The Condemnation of Blackness seeks to link the idea of black criminality and the making of apartheid America to a tangible origin: statistics becoming science and misinterpretation. Why does a dark complexion equal criminality, inferiority, and the inability to abide by law? Khalil Muhammad delves into the various factors contributing to this societal phenomenon, and exposes the unreliability of racial crime statistics.
To begin, Muhammad supplies the idea that scholars during the Progressive era in the late 1800’s misinterpreted U.S. census data that showed blacks committed more crimes than whites and even immigrants. The census revealed that while the black people made up only 12% of America’s population, they constituted 30% of the criminal population. The census did not inform its audience of the discriminatory punishments and race-conscious laws that African-Americans faced, implying that blacks were biologically more inclined to commit crimes than their caucasian counterparts. This census fueled debates about differences between blacks and white Europeans, and was used as justification for racist ideology.
During the Reconstruction era, Muhammad surmises blacks were placed against insurmountable odds post-slavery. Blacks suffered during Reconstruction due to lack of accumulated wealth and inability to find work compared to whites. This inherent poverty placed blacks into a realm apart from the rest of the United States and immigrants at similar odds, physically and metaphorically. African-American families typically could not afford to live in affluent white neighborhoods, and realtors tended to avoid showing houses in white neighborhoods to black individuals. This poverty further divided blacks from normal society and perpetuated the “separate” mantra held by many Americans.
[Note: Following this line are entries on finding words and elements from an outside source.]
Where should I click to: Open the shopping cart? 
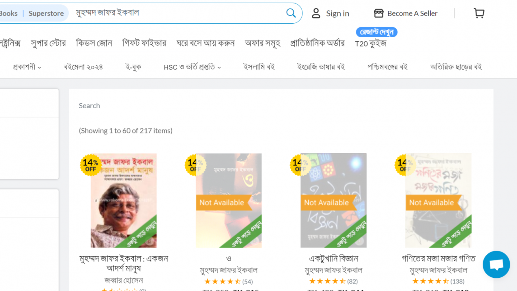point(479,13)
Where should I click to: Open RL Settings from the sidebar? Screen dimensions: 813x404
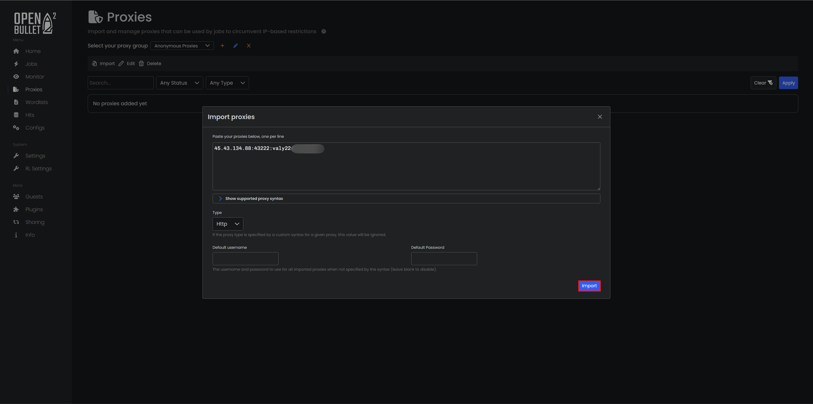pos(38,168)
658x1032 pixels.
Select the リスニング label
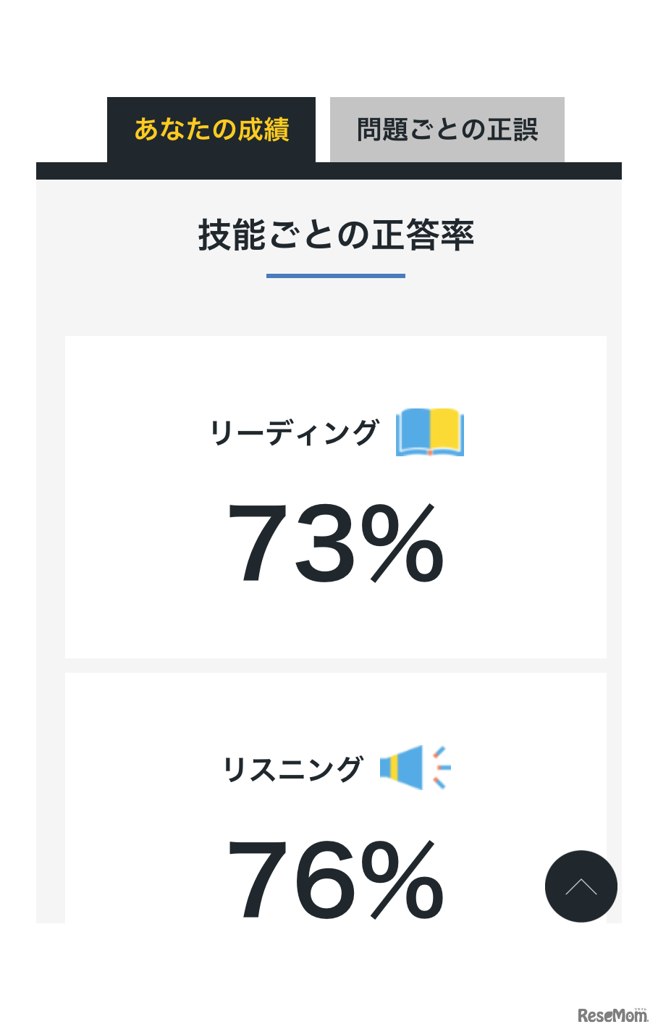[292, 769]
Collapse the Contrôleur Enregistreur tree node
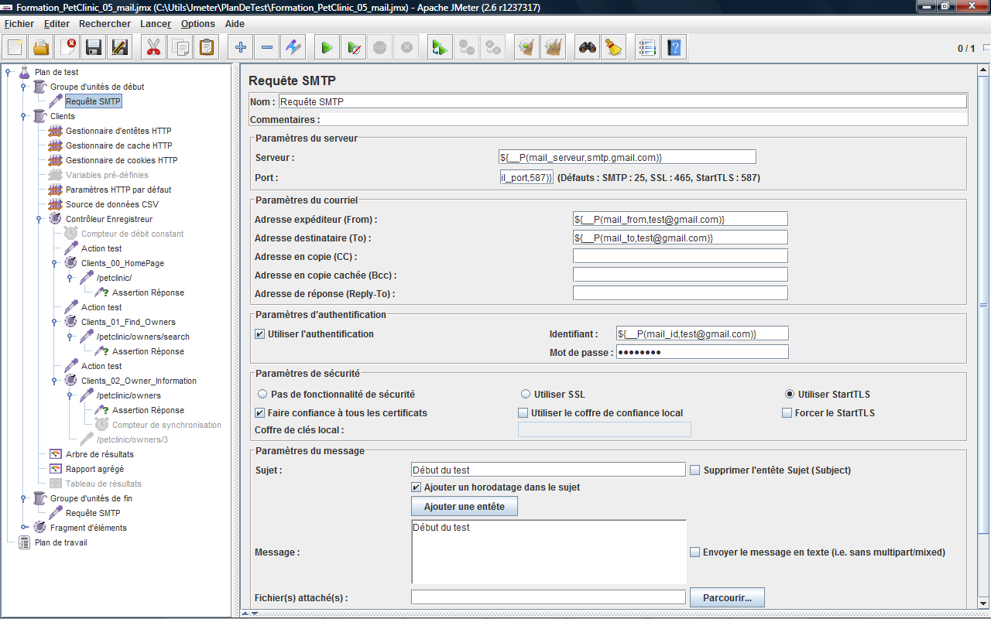 39,219
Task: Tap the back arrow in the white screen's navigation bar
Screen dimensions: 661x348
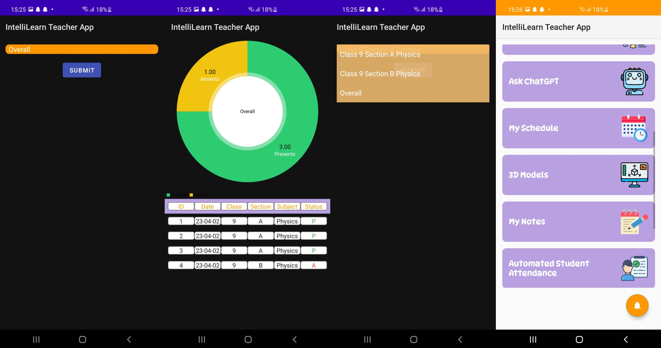Action: pos(626,339)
Blacks were never truly assimilated like white immigrants were. Muhammad states there was apathy towards blacks and thus, blacks were not aided during Reconstruction. This lack of aid further placed blacks at odds and attributed to the supposed crimes. There is a moment in which Muhammad states blacks were more likely to be arrested for crimes committed than whites, thus skewing the objective data analysis of crime among racial group due to policing in black areas.
Contemporary scholars of the time viewed the data and concluded blacks were more likely to commit crime due to their moral inferiority. And thus, “the ideological currency of black criminality” was legitimized (Muhammad 3). From the 1890’s until the 1940’s, black criminality would become one of the most commonly cited and longest-lasting justifications for black inequality and mortality in this modern urban world. This ideology has perpetuated until today, as evidenced by the daily acts of police brutality towards innocent black citizens.
With this increased crime rate and poverty among blacks, residential segregation was perpetuated due to economic inabilities to move elsewhere. The ‘ghetto’ became the product of this poverty and segregation. The increased crime rates in the ‘ghetto’ did not help the plight. The poor living conditions blacks suffered became associated with being black itself and perpetuated black inferiority to many Americans whom believed in meritocracy. Being black meant being inferior. And thus, white superiority was somehow justified in the minds of many. This supposed proven inferiority justified the exploitation of blacks. And the vicious, covert cycle of controlling blacks continued.
Interestingly enough, blacks being criminals meant mass incarceration of the group. And so it was that blacks became controlled by the white population through prison, rather than slavery. Perhaps it is just slavery by another name.